2) In this scenario, no-one would say that theft had not taken place if the victim, frightened, had simply handed over her wallet in the face of the presence of this gang of morons.
More about consent:
Did the young woman raped in Pamplona provoke the men? Putting the question like this is to criminalize the victim. Today's widespread toplessness on beaches, microbikinis, miniskirts, transparent fabrics and so on, are in no sense an invitation for any kind of sexual relationship.
Moreover, to take someone you may have met casually home to your flat for the famous nightcap and even sexual foreplay, is not an authorization to maintain, against the other person's will, actual sexual acts. And furthermore: having mutually consented to carry out a genital sexual practice, with penetration, does not allow one to repeat it, or to do the same in another orifice, or to use some object or instrument for the purpose.
Aggressors have no right to satisfy desires or to simply release sexual frenzy even when they are sure that the would-be sexual partner has turned them on.
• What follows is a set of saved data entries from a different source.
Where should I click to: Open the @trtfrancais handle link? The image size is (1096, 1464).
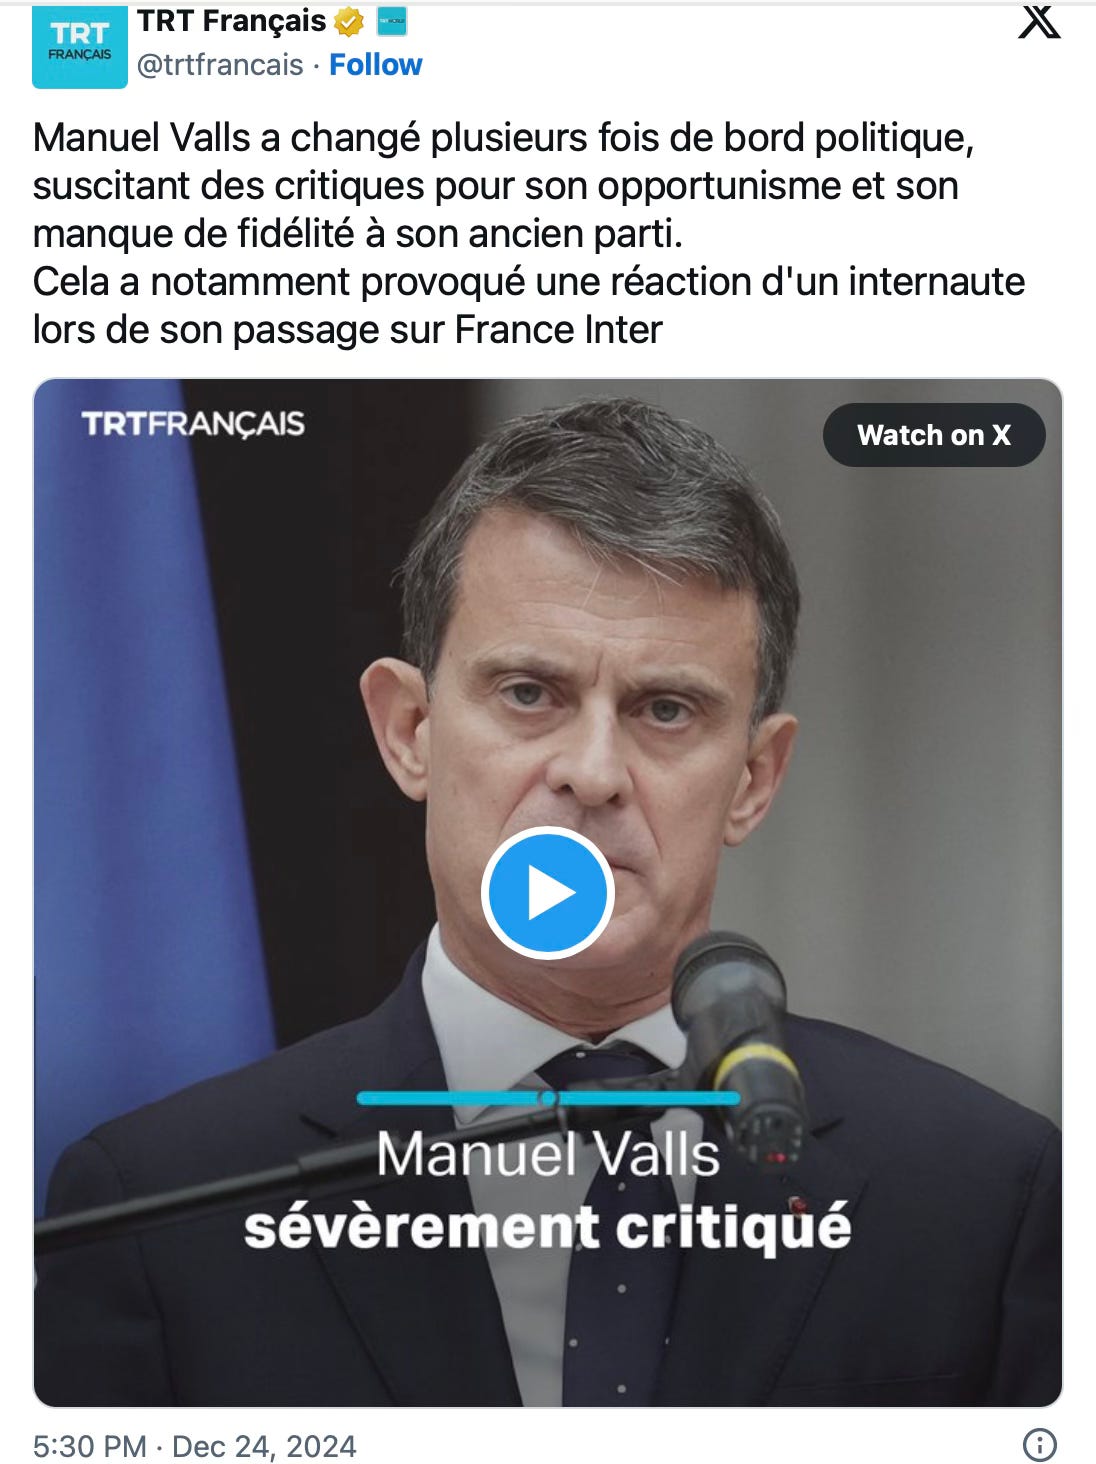220,65
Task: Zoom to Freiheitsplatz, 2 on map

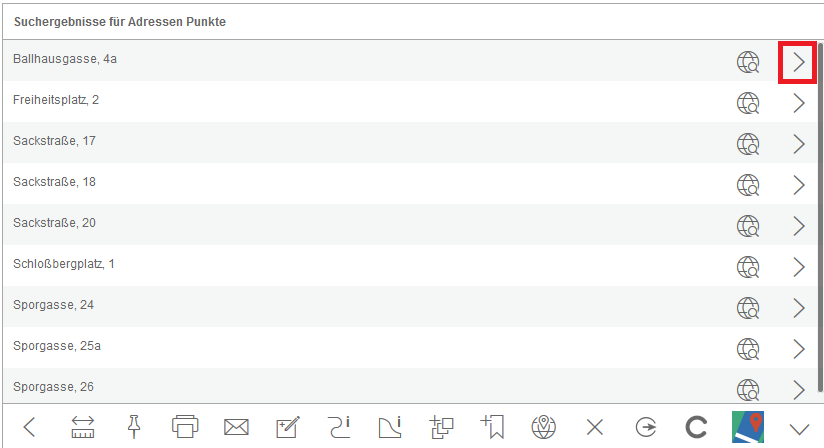Action: pos(748,103)

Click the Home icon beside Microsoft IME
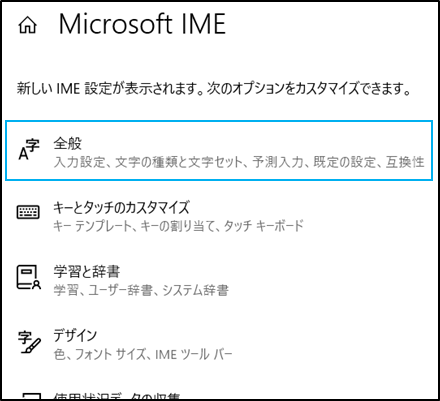coord(27,25)
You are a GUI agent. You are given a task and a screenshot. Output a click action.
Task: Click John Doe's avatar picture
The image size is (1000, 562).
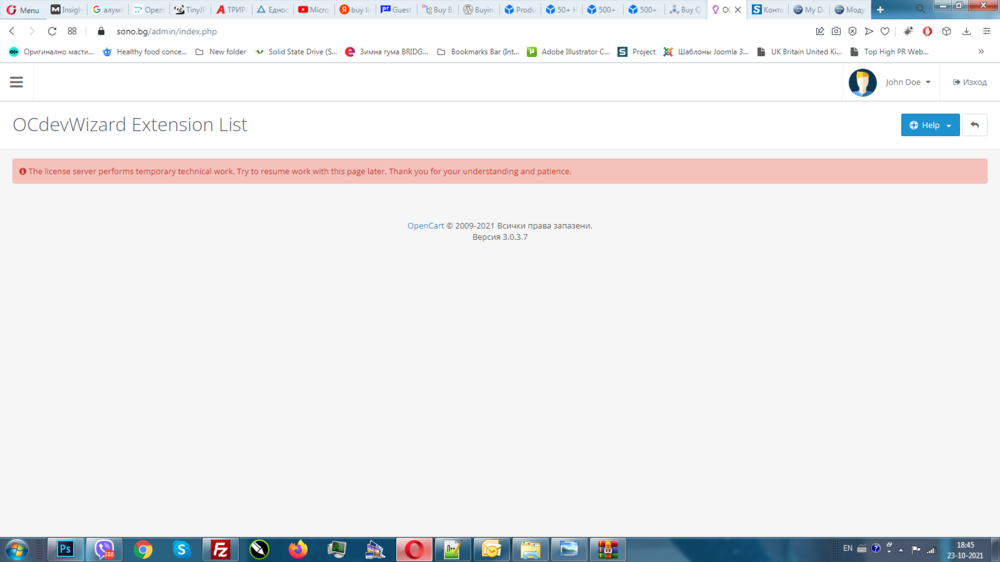pyautogui.click(x=862, y=82)
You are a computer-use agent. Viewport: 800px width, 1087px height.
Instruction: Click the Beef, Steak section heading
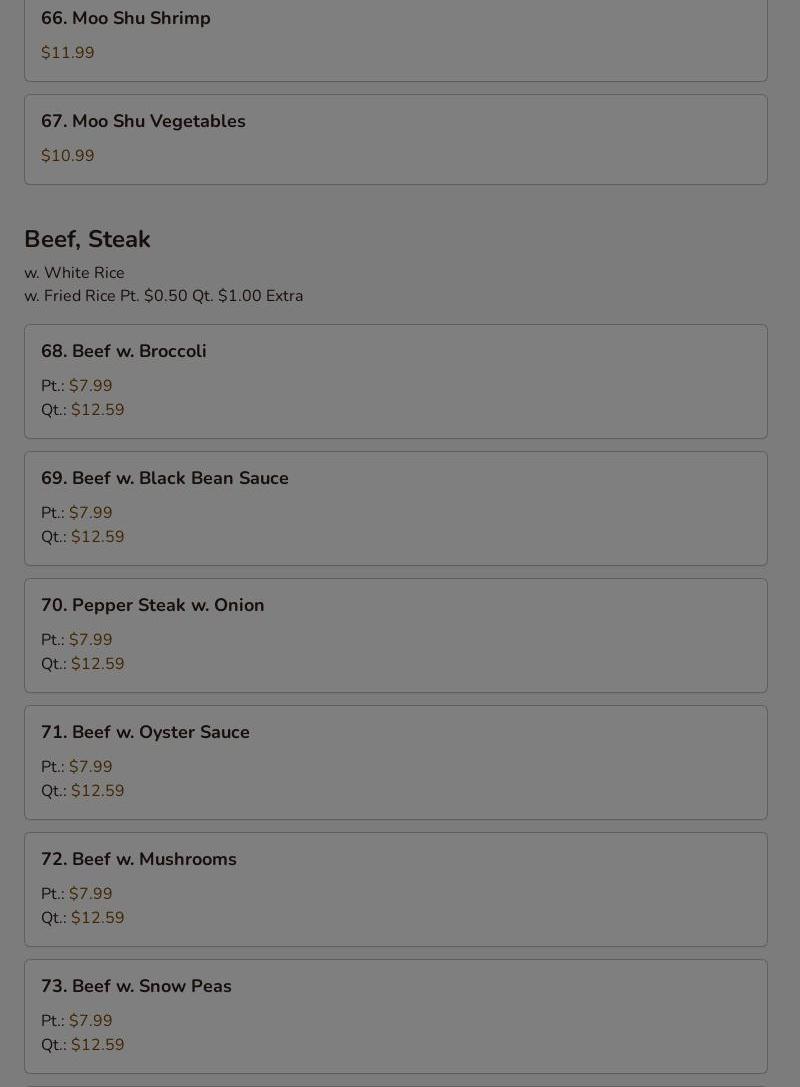pyautogui.click(x=87, y=239)
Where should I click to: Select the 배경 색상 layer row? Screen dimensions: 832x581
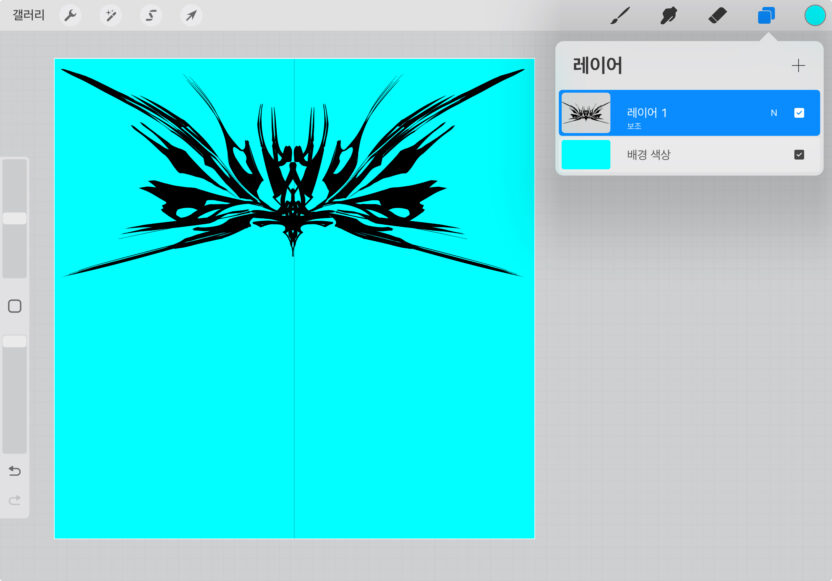point(690,155)
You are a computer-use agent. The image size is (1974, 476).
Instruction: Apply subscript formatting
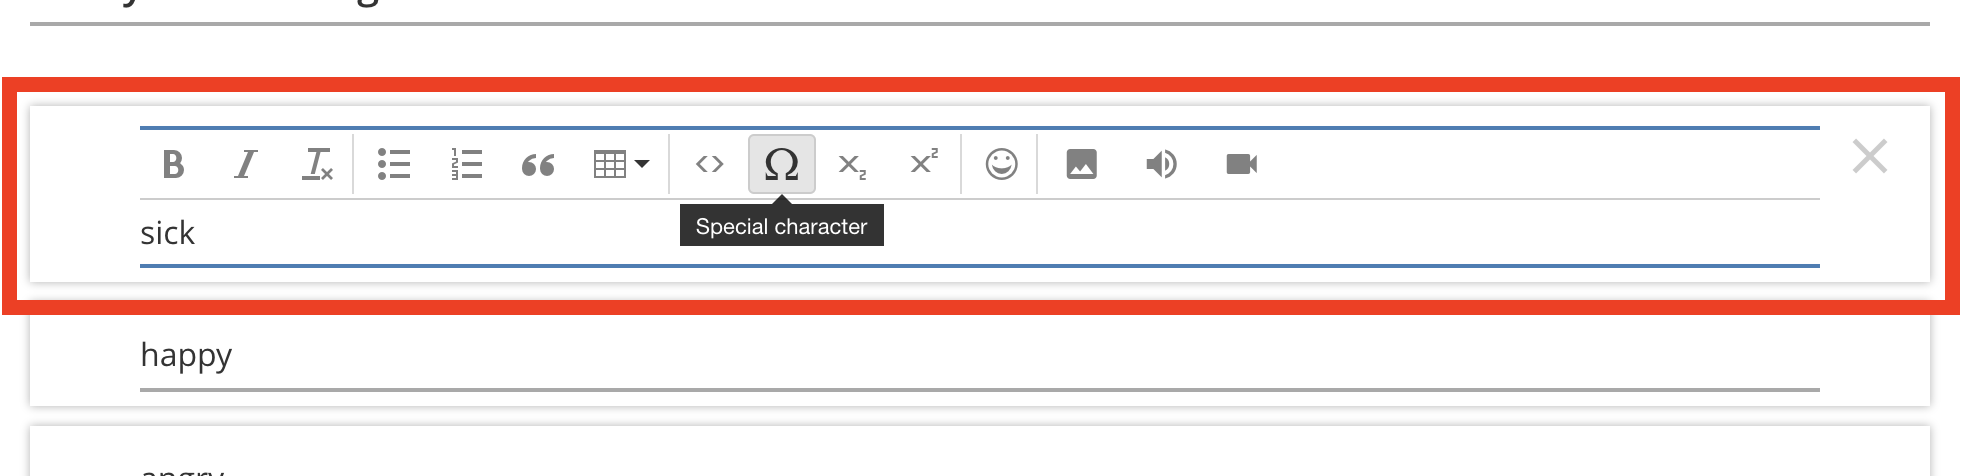tap(852, 165)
No aggressor has such a right, nor does the other person have any duty to satisfy desires or moods: not sexually or indeed in any other ambit.
If the men had, instead of raping the woman, taken the bag containing her money, they would undoubtedly have been found guilty of theft with violence and/or intimidation
Given this:
1) Nobody will say that showing the contents of a handbag when someone pays in the butcher's shop, for example, is an invitation to a watching thief to take what he wants from it.
2) Freedom is a basic right; and, moreover, it is a foundation of the rule of law, with a superior value, as defined in item 1. 1 of the Spanish constitution. If this is so, then any behaviour, such as sexual aggression, that attacks this freedom, must be punishable, without needing to put any fine points on it.
Coda 1
Judicial protection, as it has been afforded for these sexual abusers (as they are known at present), allowing them to enter courtroom out of the public gaze or to have their faces pixelized in images, is unacceptable, since it is arbitrary. To mention two recent Spanish cases: where was the pixelization of the face of Ana Julia Quezada (who is black and foreign) for the murder of the boy Gabriel? And of the face of El Chicle, in the case of Diana Quer in Galicia? And did the well-off status of the victim's family make them unworthy of this same protection?
Coda 2
One of the abusers is a Civil Guard officer employed in a unit working to combat... violence against women. Beyond comprehension. The testimonies he himself recorded of what he understood need to be read. If violence against woman were really taken seriously by the authorities who have to prevent, reduce and pursue it, then somebody needs to revise the selection processes for entry not only to the police body but also to units as sensitive as this one.
Coda 3
The only response that has occurred to the president of the Supreme Court, Carlos Lesmes, is to censure the criticisms of the verdict made by public figures. He believes that it "seriously compromises the public confidence that our justice system deserves". No mention of any improvement in the justice system and no mention of the victim.
Coda 4
In a highly sensitive moment for the not very illustrious image of Spanish justice, the projection to foreign public opinion could not be worse. For example, on the day the verdict was made public, Germany's Frankfurter Allgemeine Zeitung asked if "macho culture" was refusing to disappear in Spain. The following day, The New York Times, with an excellent article by Spanish correspondent Raphael Minder on the "wolf-pack", gave an extensive account of the demonstrations that followed the court announcement.
Let us hope that an appeal will put to rights what is now twisted.